In summary, our study shows that enoxaparin combined with compression stockings is more effective than compression stockings alone in preventing venous thromboembolism after elective neurosurgery. Although the trial was not sufficiently large to address differences in the risk of bleeding between the two study groups, we found intracranial bleeding, the most feared complication of prophylactic anticoagulant therapy in patients undergoing neurosurgery, to be uncommon and of similar frequency in the placebo and enoxaparin groups. Our findings suggest that compression stockings, together with enoxaparin (40 mg once daily, starting within 24 hours after surgery), should be the method of choice for prophylaxis against venous thromboembolism in the majority of patients undergoing elective neurosurgery.

Supported by Rhone–Poulenc Rorer, Milan, Italy.

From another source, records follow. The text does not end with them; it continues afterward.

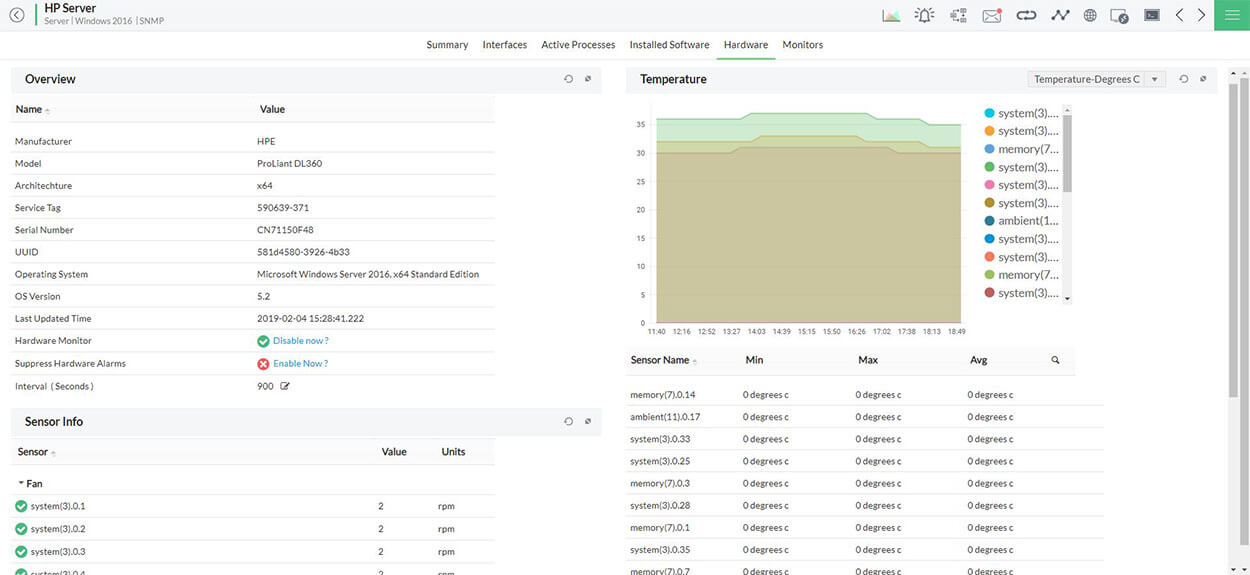Toggle ambient series in chart legend
This screenshot has width=1250, height=575.
point(1027,221)
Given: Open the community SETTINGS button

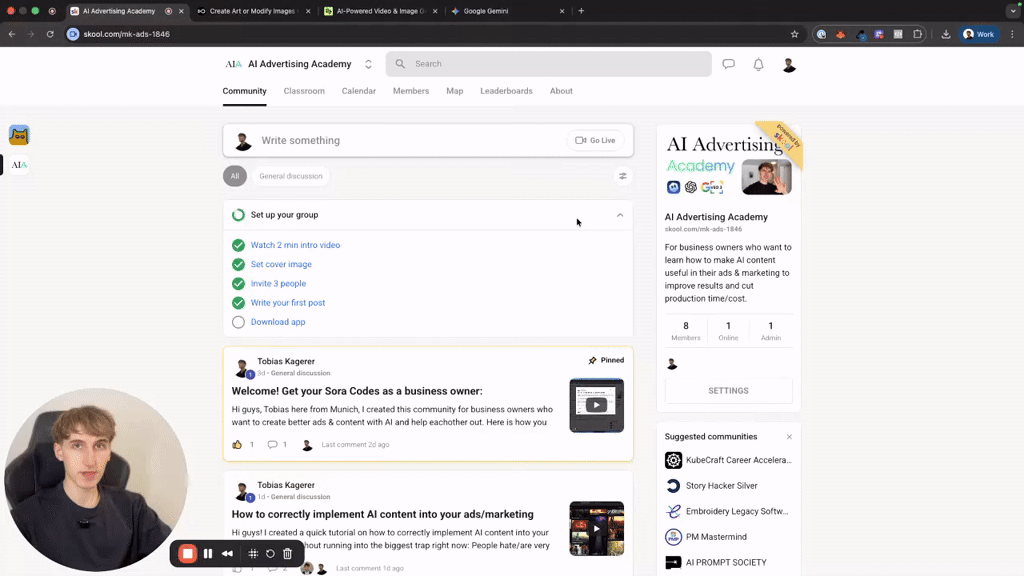Looking at the screenshot, I should point(728,390).
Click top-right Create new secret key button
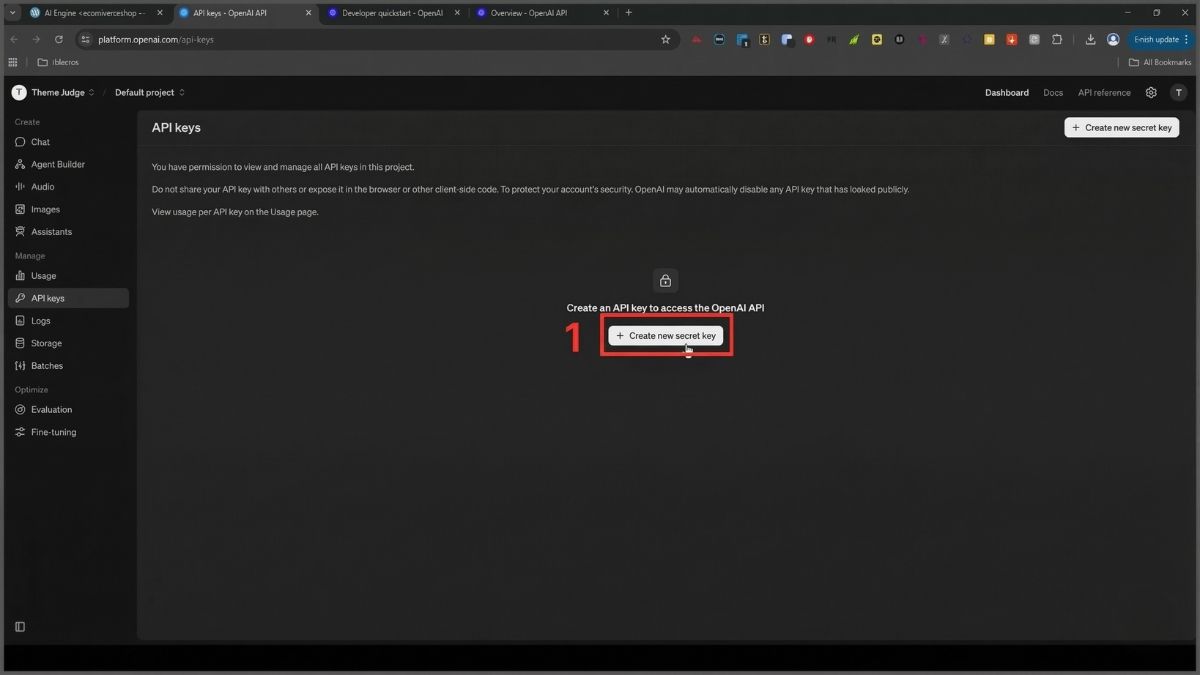This screenshot has height=675, width=1200. pyautogui.click(x=1121, y=128)
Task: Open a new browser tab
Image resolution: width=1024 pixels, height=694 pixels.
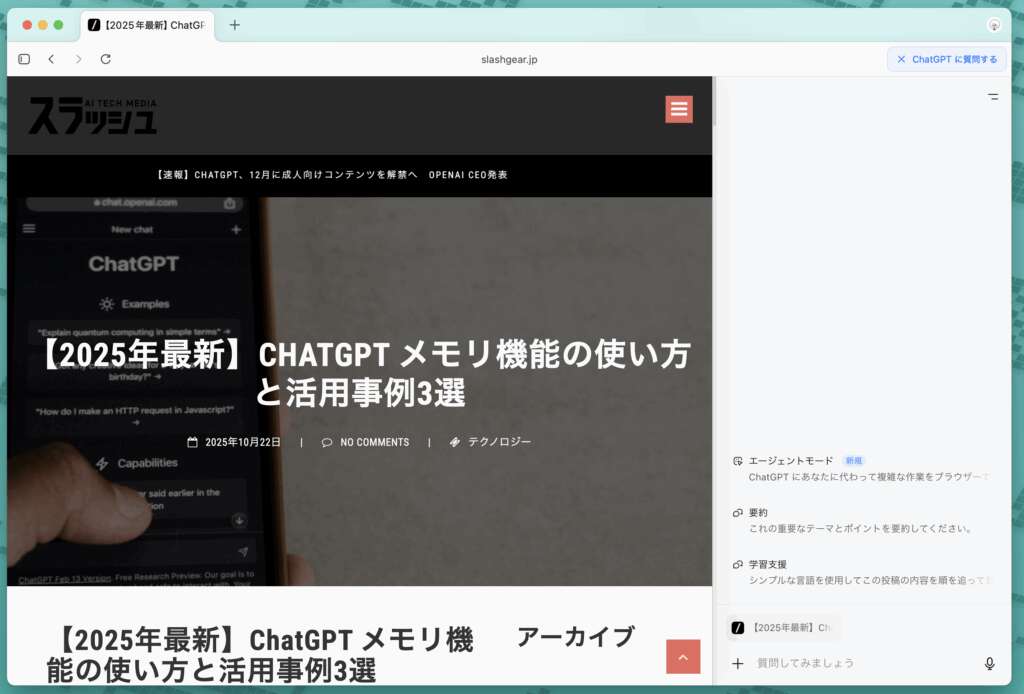Action: 233,24
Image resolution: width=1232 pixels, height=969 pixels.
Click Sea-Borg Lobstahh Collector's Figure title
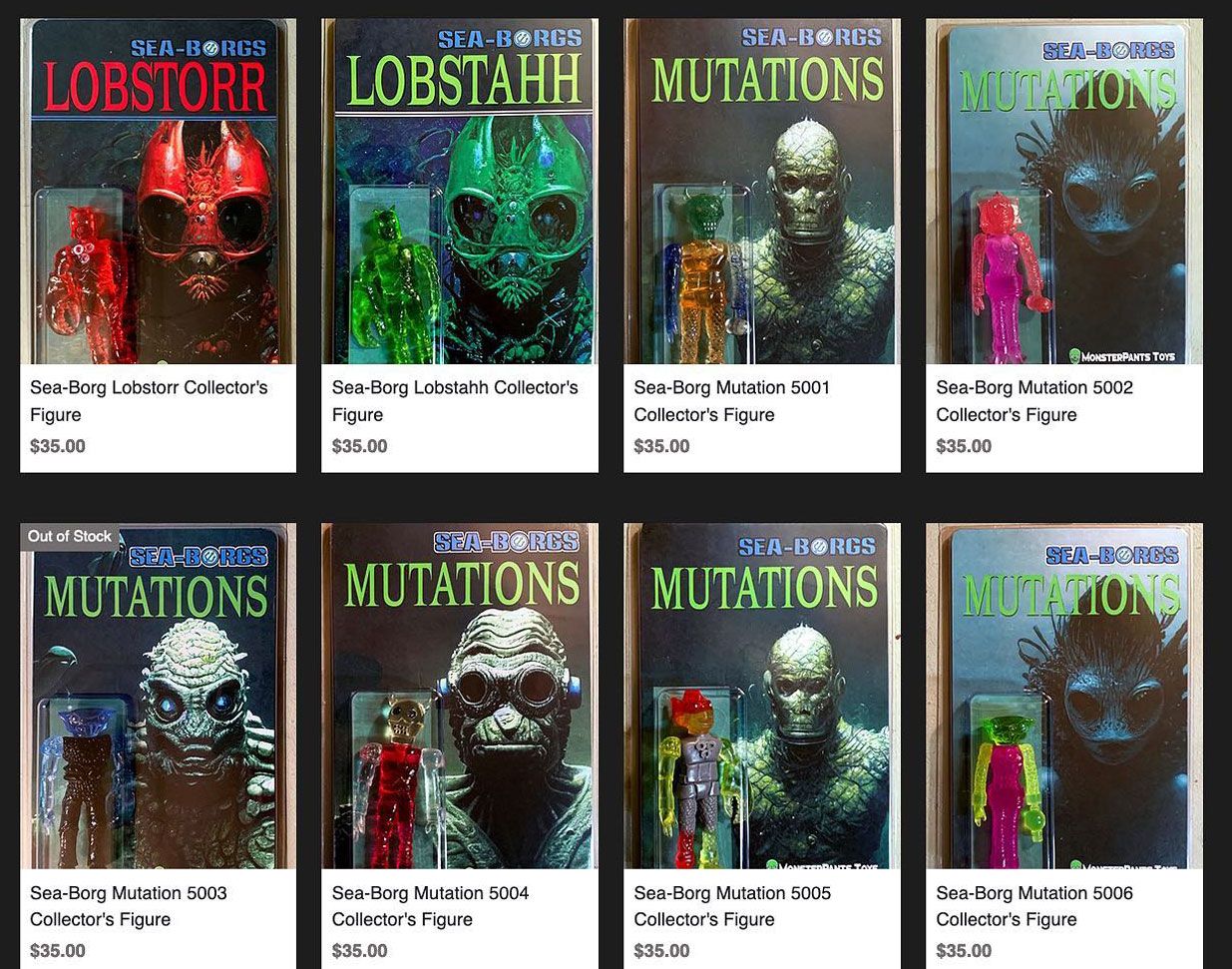click(455, 401)
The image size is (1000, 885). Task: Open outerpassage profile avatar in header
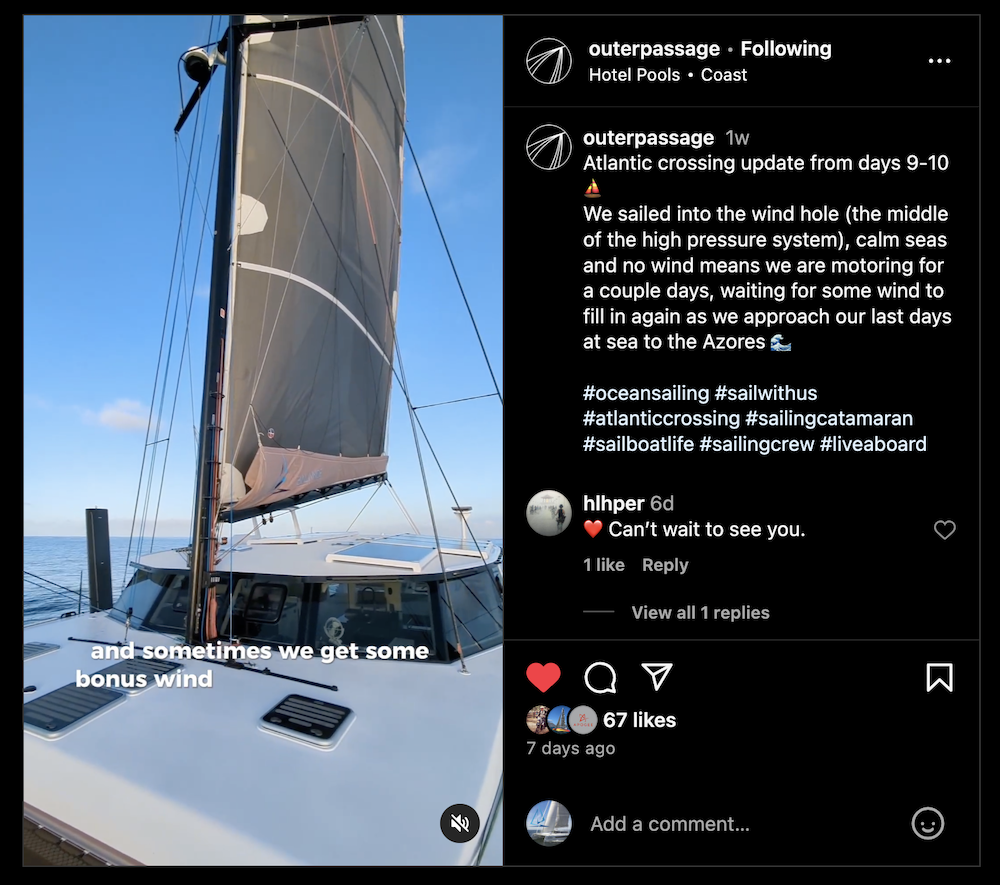tap(549, 61)
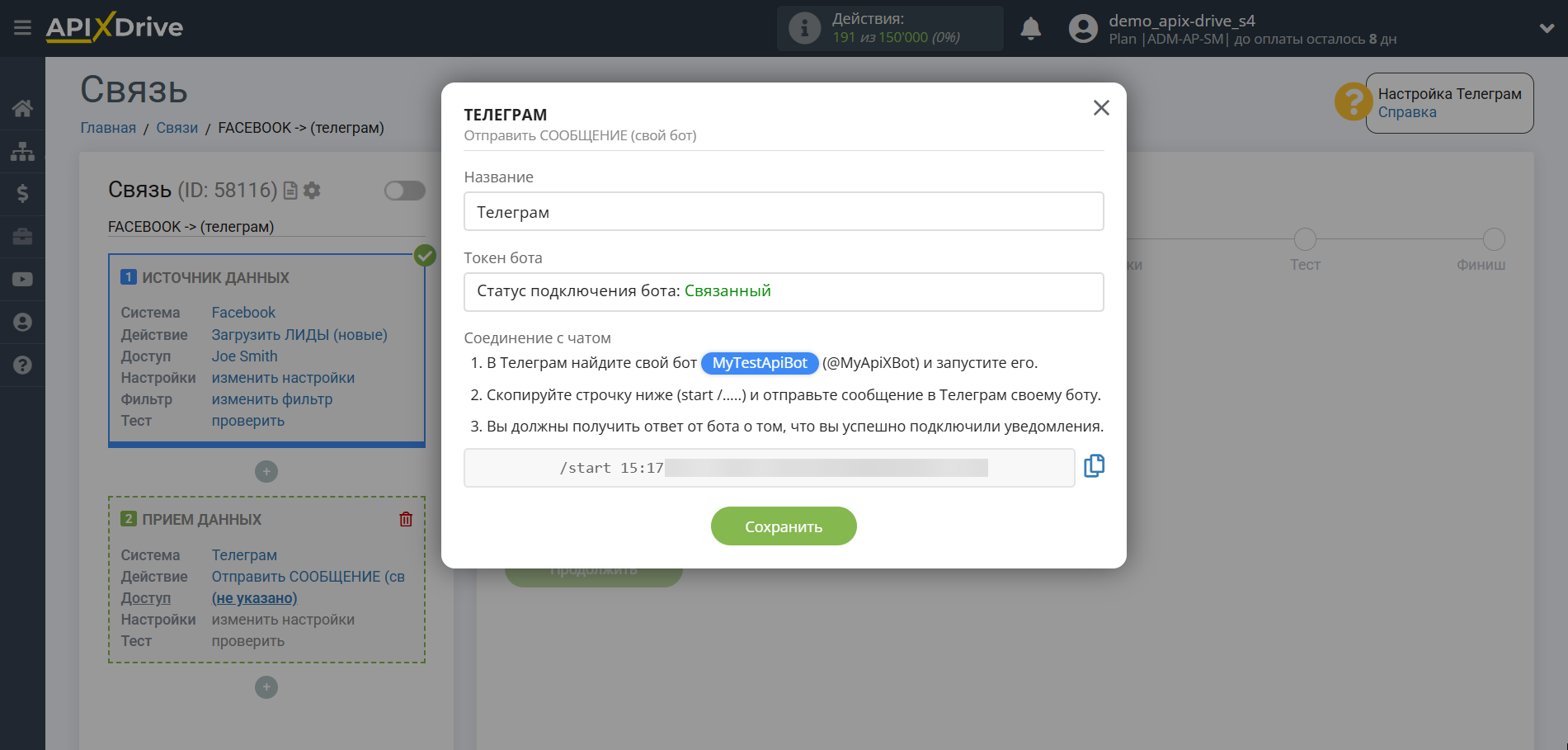Go to Главная breadcrumb
Screen dimensions: 1568x750
[108, 128]
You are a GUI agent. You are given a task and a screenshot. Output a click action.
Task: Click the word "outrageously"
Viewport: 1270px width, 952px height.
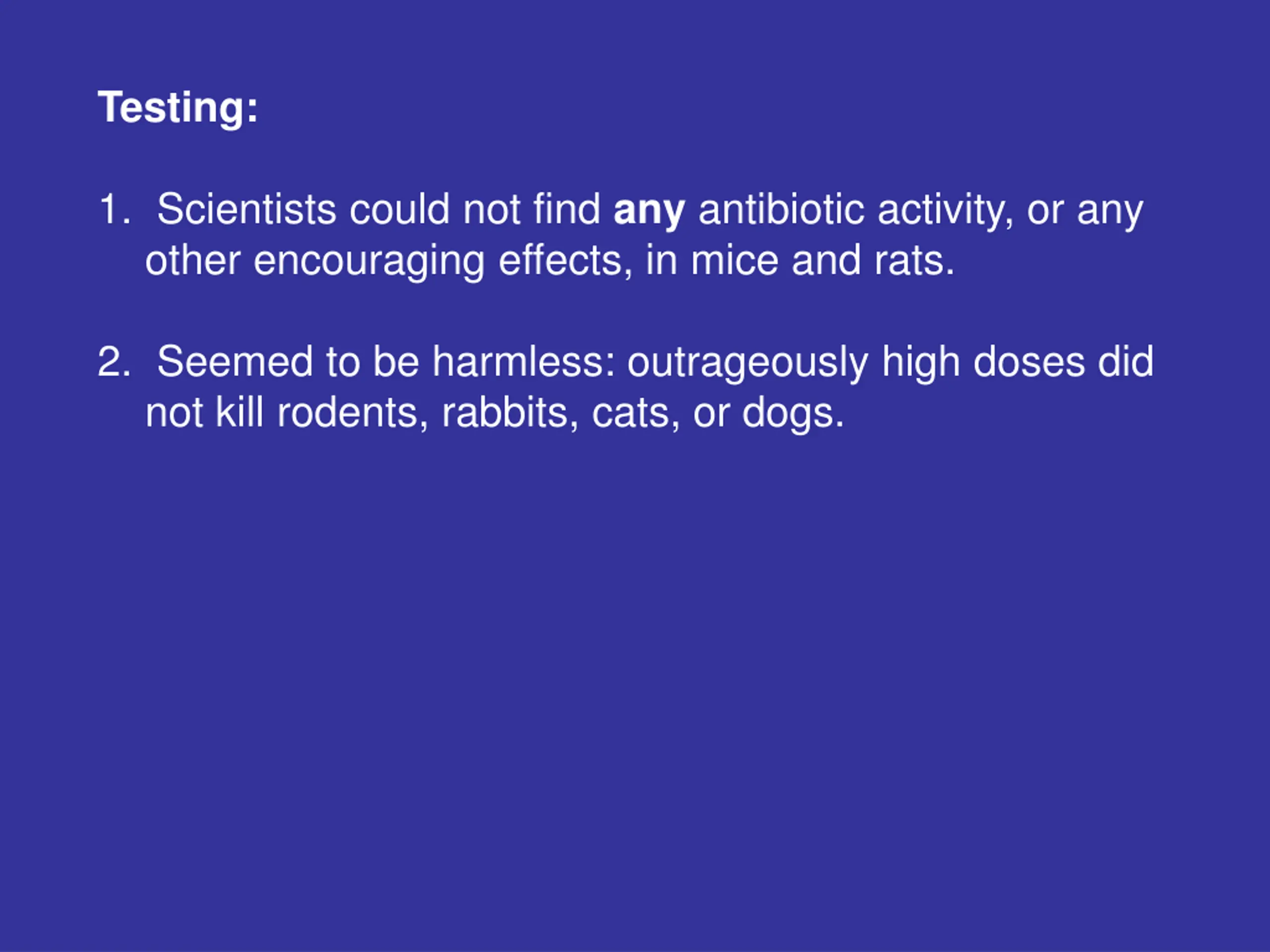click(x=748, y=364)
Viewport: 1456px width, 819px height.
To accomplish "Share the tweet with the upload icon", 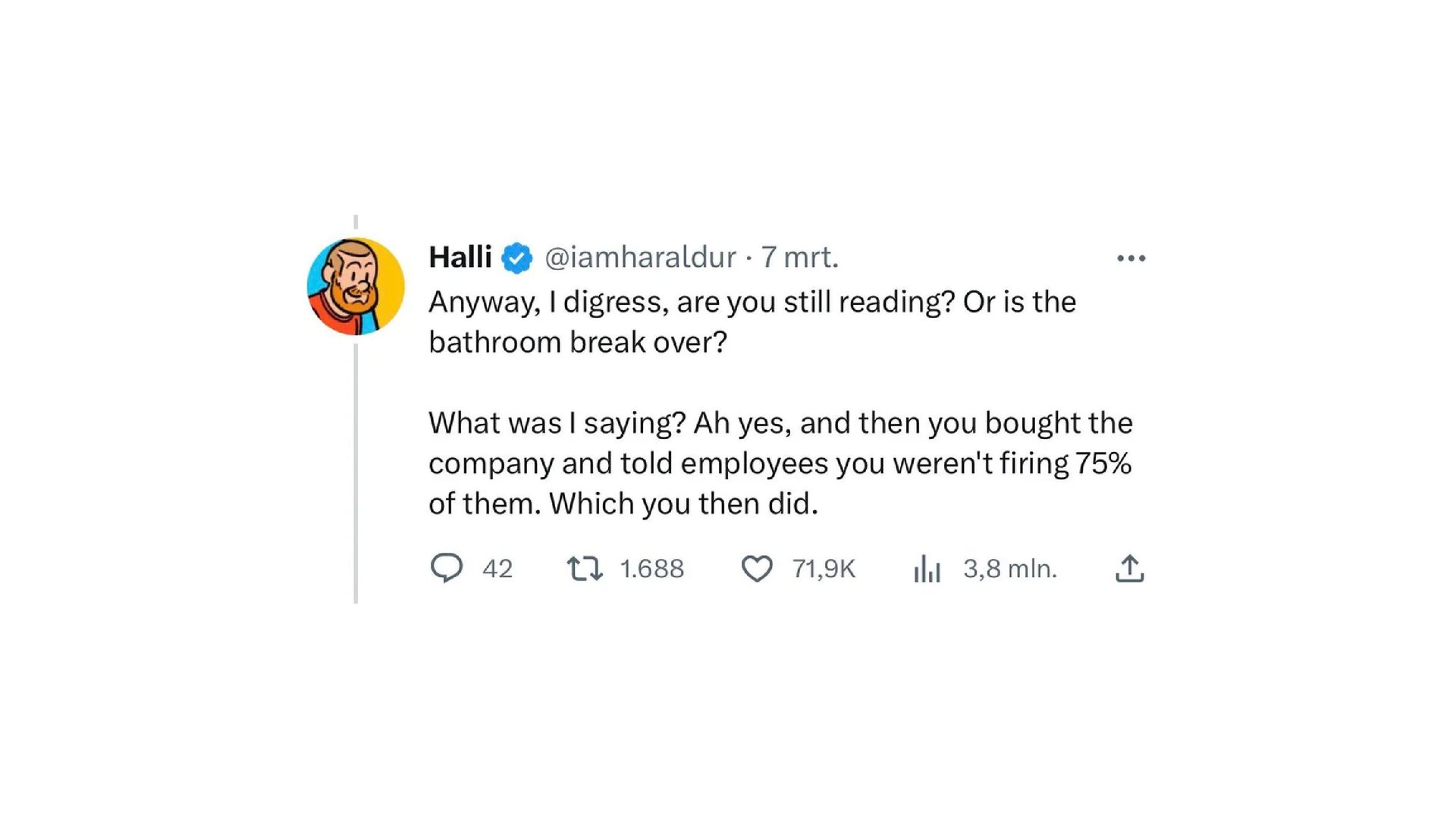I will tap(1129, 568).
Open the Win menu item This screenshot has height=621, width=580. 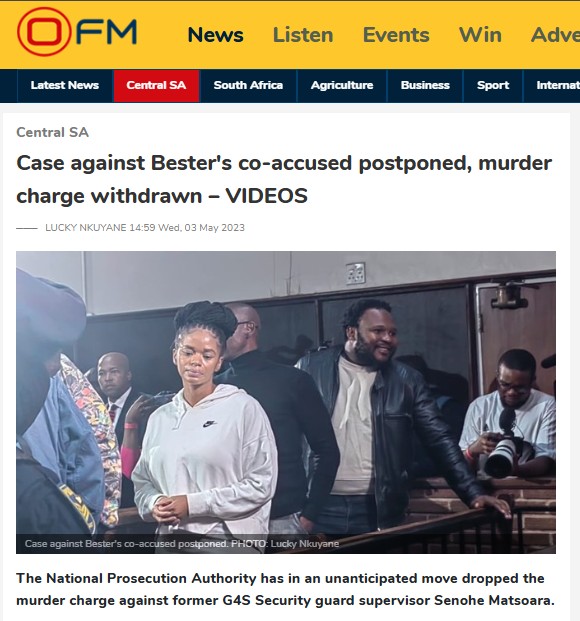(480, 35)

We are indebted to Maurizio Lucchini, M.D., Amanda Dal Prà, M.D., and Claudio Urbani, B.Sc., members of the research staff of Rhone–Poulenc Rorer, for their scientific contribution; to Giuseppe Airoldi for his contribution to the management of the data base and the statistical analysis; to Eva Tikotin for her assistance in proofreading the manuscript; to the nursing staff of the participating centers for their enthusiastic cooperation; and to the patients included in the study for their trust and support.

Source Information

From the Istituto di Medicina Interna e Medicina Vascolare, Università di Perugia, and Divisione di Neurochirurgia, Ospedale Silvestrini, Perugia (G.A., P.B., M.D., A.I.); the Clinica Neurochirurgica and Clinica Medica II, Università di Pavia, Pavia (F.P., C.B., R.P., G.B.); the Divisione di Neurochirurgia, Ospedale Galliera, Genoa (P.S., G.C.A.); V Divisione Medica, Azienda Ospedaliera, Parma (M.P.); and the Divisione di Neurochirurgia and Servizio di Coagulazione, Ospedale S. Raffaele, Milan (A.D.) — all in Italy.

Address reprint requests to Professor Agnelli at the Istituto di Medicina Interna e Medicina Vascolare, Università di Perugia, Via Enrico dal Pozzo, 06123 Perugia, Italy.

Appendix

Other study investigators were as follows: Divisione di Neurochirurgia, Ospedale Silvestrini, and Istituto di Medicina Interna e Medicina Vascolare, Università di Perugia, Perugia: P. Orvieto, G. Ghetti, M. Nardi, D. Arcamone, C. Fioroni, and N. Baffa; Divisione di Neurochirurgia, Ospedale Galliera, Genoa: D. Zerbi; Divisione di Neurochirurgia, Servizio di Coagulazione, Servizio di Neurorianimazione, Ospedale S. Raffaele, Milan: M. Giovannelli, E. Giugni, L. Tomassini, and A. De Vitis; Divisione di Neurochirurgia, II Servizio Radiologia, Azienda Ospedaliera, Parma: S. Pasetti and P. Larini; Divisione di Neurochirurgia, Istituto di Ematologia, Ospedale Le Molinette, Turin: M. Bazzan; and Divisione di Neurochirurgia, Istituto di Patologia Medica II, Università di Padova, Padua: P. Prandoni, M. Marcelli, and P. Bagatella — all in Italy.